__TASK DESCRIPTION__. In the entries below, the lines from the one with "Task: Select chest value 108 for XS" through the one with "Expand order 1018 via Edit" are to be copied exactly; both ends count.

EXERCISE MATERIALS Start Marker

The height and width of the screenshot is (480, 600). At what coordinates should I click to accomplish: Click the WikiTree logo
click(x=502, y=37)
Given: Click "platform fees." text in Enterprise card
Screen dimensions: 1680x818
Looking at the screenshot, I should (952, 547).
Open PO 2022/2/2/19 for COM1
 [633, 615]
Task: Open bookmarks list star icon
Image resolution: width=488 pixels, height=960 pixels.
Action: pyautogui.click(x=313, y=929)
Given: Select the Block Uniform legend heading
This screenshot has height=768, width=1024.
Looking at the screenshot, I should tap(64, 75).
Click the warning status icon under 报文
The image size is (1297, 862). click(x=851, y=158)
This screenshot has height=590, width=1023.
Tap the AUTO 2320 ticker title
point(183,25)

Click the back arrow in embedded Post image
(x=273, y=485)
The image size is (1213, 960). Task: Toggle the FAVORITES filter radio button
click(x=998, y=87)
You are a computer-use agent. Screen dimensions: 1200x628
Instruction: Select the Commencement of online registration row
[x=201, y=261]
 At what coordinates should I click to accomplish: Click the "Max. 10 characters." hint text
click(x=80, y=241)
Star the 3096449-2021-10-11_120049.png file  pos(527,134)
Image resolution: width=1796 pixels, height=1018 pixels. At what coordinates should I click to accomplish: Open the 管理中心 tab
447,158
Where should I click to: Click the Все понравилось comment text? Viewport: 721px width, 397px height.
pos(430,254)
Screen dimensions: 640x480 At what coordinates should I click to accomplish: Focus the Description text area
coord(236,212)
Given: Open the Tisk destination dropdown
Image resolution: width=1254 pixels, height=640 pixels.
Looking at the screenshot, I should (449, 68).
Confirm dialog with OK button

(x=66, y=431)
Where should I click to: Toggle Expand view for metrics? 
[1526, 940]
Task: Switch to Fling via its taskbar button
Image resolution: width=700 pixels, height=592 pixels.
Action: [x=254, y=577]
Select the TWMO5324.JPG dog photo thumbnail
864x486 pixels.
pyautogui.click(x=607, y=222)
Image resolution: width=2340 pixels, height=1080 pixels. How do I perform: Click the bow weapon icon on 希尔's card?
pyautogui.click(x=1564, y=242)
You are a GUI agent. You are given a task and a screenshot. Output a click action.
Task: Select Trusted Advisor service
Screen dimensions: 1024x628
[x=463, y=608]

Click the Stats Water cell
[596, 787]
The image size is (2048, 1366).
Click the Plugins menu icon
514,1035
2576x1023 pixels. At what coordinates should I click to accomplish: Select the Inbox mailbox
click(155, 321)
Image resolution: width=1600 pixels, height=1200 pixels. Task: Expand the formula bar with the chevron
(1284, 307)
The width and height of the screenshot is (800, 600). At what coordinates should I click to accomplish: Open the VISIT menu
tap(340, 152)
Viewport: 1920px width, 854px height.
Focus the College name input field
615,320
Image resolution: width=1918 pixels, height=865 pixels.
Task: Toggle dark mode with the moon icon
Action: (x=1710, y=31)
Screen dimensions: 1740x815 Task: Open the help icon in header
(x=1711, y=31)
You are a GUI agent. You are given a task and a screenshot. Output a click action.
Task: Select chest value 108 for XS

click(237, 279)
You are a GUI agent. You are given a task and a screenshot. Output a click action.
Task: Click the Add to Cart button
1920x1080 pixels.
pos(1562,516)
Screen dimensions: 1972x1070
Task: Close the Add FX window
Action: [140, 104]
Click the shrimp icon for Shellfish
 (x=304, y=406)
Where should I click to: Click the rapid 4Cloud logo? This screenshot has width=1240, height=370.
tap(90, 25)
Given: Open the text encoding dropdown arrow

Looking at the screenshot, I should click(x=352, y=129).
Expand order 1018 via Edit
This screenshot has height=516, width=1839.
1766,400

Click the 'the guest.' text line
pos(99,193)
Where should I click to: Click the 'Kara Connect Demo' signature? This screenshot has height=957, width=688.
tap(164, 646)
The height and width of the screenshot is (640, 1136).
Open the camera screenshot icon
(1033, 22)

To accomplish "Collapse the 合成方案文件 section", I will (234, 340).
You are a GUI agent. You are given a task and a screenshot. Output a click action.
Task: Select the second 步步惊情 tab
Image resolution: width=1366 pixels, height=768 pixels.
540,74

EXERCISE MATERIALS End Marker

__SOLUTION__.
Task: Select chest value 108 for XS

click(237, 279)
You are a GUI agent. You are given a task and a screenshot. Output a click action.
Task: Click the Add to Cart button
1920x1080 pixels.
pos(1562,516)
Screen dimensions: 1972x1070
Task: Close the Add FX window
Action: [140, 104]
Click the shrimp icon for Shellfish
 (x=304, y=406)
Where should I click to: Click the rapid 4Cloud logo? This screenshot has width=1240, height=370.
tap(90, 25)
Given: Open the text encoding dropdown arrow

Looking at the screenshot, I should click(x=352, y=129).
Expand order 1018 via Edit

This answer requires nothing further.